§ **Page extract**:
____
Help Needed For Geometry Based Math Problem.[Urgent]?

Question

can anyone help me with this one? it looks a bit though.

Here's a rough sketch of the problem which i made in photoshop:

http://maxupload.com/img/E1818F63.jpg

ill still type the details though. first there is a big square. then a circle inside with touches the edges of the square. then there is a little rectangle on the top right which has an edge (right bottom) touching the circle.and the dimensions of that little rectangle are 1x2. you need to find the radius of the circle. note the diagram is not drawn to scale.

Please Explain in detail and also if u can give a visual demonstration like i did. i need to submit this in 2 days and its worth good marks so please help.

can anyone help me with this one? it looks a bit though.

Here's a rough sketch of the problem which i made in photoshop:

http://maxupload.com/img/e1818f63.jpg...

ill still type the details though. first there is a big square. then a circle inside with touches the edges of the square. then there is a little rectangle on the top right which has an edge (right bottom) touching the circle.and the dimensions of that little rectangle are 1x2. you need to find the radius of the circle. note the diagram is not drawn to scale.

Please Explain in detail and also if u can give a visual demonstration like i did. i need to submit this in 2 days and its worth good marks so please help.

EDIT: What Does This Sign (^) mean? And Also everyone has given different answers who shud i believe? and could u also give a visual demonstration too please?

EDIT: What Does This Sign (^) mean? And Also everyone has given different answers who shud i believe? and could u also give a visual demonstration too please?

EDIT: What Does This Sign (^) mean? And Also everyone has given different answers who shud i believe? and could u also give a visual demonstration too please?

please explain in real detail i am just 15 and dont know much. mean maths teacher just gives tough homework.

i understand until this part:

(a+2d)^2=a^2+a^2
(a+2d)^2=2a^2
a^2+4d^2+4ad=2a^2
4d^2+4ad=a^2
a^2-4ad-4d^2=0
d=sqrt(5)
a^2-4a*sqrt(5)-20=0

why do u have to square all these things? but i am begining to understand much better thoough. will hit the paper tomorow morning and try to put all those equations to work.

i think that your best friends answer is the closest except that the diagonal of the square will not pass through the diagonal of the rectange. so i shud cut the rectangle to a square to have dimensions 1x1 and then apply the same method from there. the answer shud be around 3.42.

well i have also posted this on other sitres and majority say 5 is the answer and majority have working like what zax has. but the used (x-1)^2 + (x-2)^2= x^2 . but i just dont understand how u get points x-1 and x-2. i am not that gud at geometry so could someone do a quick diagram in paint to show the x-1 and x-2 or explain how u get it. thnx.

Answer 1

This is turning out to be an interesting problem. I don't really know how to solve this, but messing around I came up with a radius of 5, since I wasn't sure I arrived at that correctly, I drew the figure in a CAD program using 5 for the radius and it fit. So My answer agrees with Catbarf. I don't quite understand "Your best friend's" "proof" that 5 is wrong, but I disagree with it.
____
§ **Source data**:
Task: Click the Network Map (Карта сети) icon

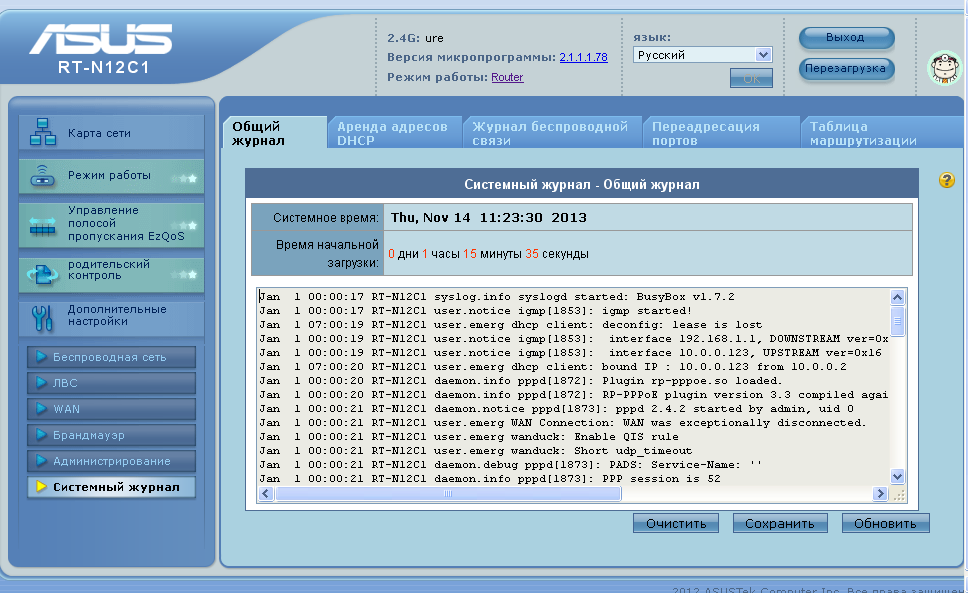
____
§ **Objective A**: In the geometry forum thread, what radius does Answer 1 report having checked in a CAD program?
§ **Objective B**: Pull out the passage of the geometry forum thread from "a^2-4a*sqrt(5)-20=0" up to and including "equations to work.".

§ **Response A**: A radius of 5.

§ **Response B**:
a^2-4a*sqrt(5)-20=0

why do u have to square all these things? but i am begining to understand much better thoough. will hit the paper tomorow morning and try to put all those equations to work.